Or, apparently not. Because as it turns out, she just released (quietly) her sixth album, called Funstyle. Suffice it to say, the reviews are not that kind:
Sometime over the Fourth of July weekend, Liz Phair's site announced the digital availability of her sixth album, which nobody knew was coming. The track streaming at her site, "Bollywood", is bhangra-rap about how she ended up doing TV scores out of broke desperation, featuring a bunch of "funny" pitch-altered voices imitating music-biz gladhanders ripping her off. It's one of Funstyle's four key tracks, all in a similar prefab-beats-and-wacky-voices vein; another is "U Hate It", a patchwork thing (with fake Prince harmonies) about how much everybody's going to think her record sucks, unless it's a hit, in which case they'll pretend they all loved her in the first place and her success was their doing.
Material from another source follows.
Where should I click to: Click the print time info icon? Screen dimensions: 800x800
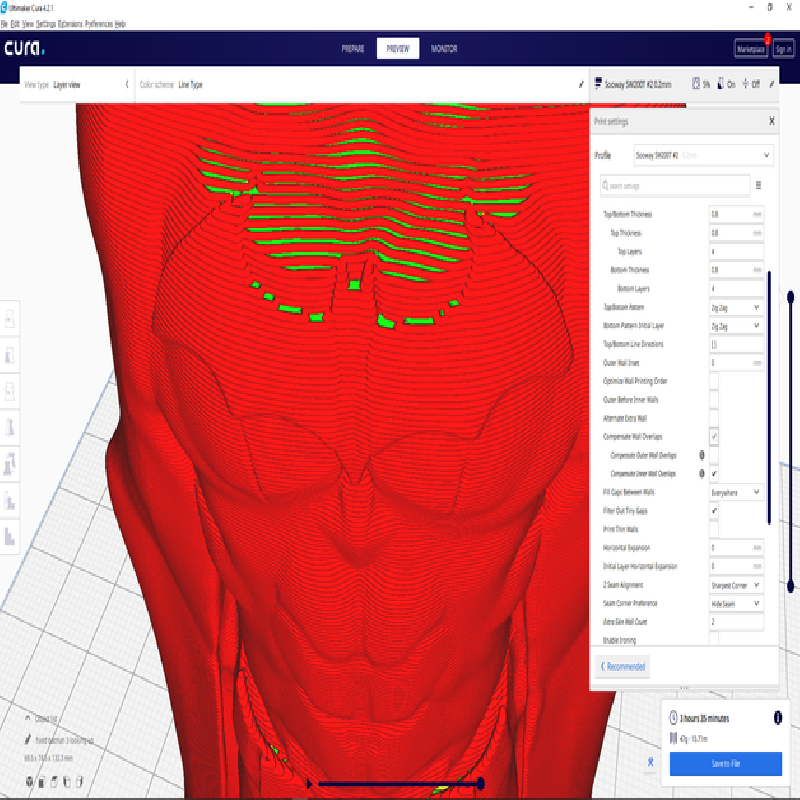point(777,718)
Its refrain goes, "I think I'm a genius/ You're being a peni-us... colada, that is."I got to say, that's pretty severe, but also well written enough that it makes me know, with an incredibly high degree of certainty, that I want no part of this album.
Two things are immediately evident about those four songs. One is that they're horrible on just about every conceivable level, and there's no way Phair can't know it (psst: "U Hate It"!). The other is that they are not the particular flavors of horrible anybody would ever have guessed Phair would perpetrate. The sub-Jewel alt-country move? Sure. The pro forma kid-music album? It's plausible. Suppressing her unique songwriting gifts to sound like a lesser Sheryl Crow clone? She's kind of done that already. But this? This is Phair razing her image to the ground: spitting at anyone who thinks they know who "Liz Phair" is, or expects her to make Guyville VI: The Return of the Exile. The only comparable album that comes to mind is Bob Dylan's 1970 double-middle-finger double-LP Self Portrait, on which he successfully alienated the audience that had been paying too much attention to him.
On the other hand, I think I just might pull up Guyville shortly and reminisce about what once was, and what could have been.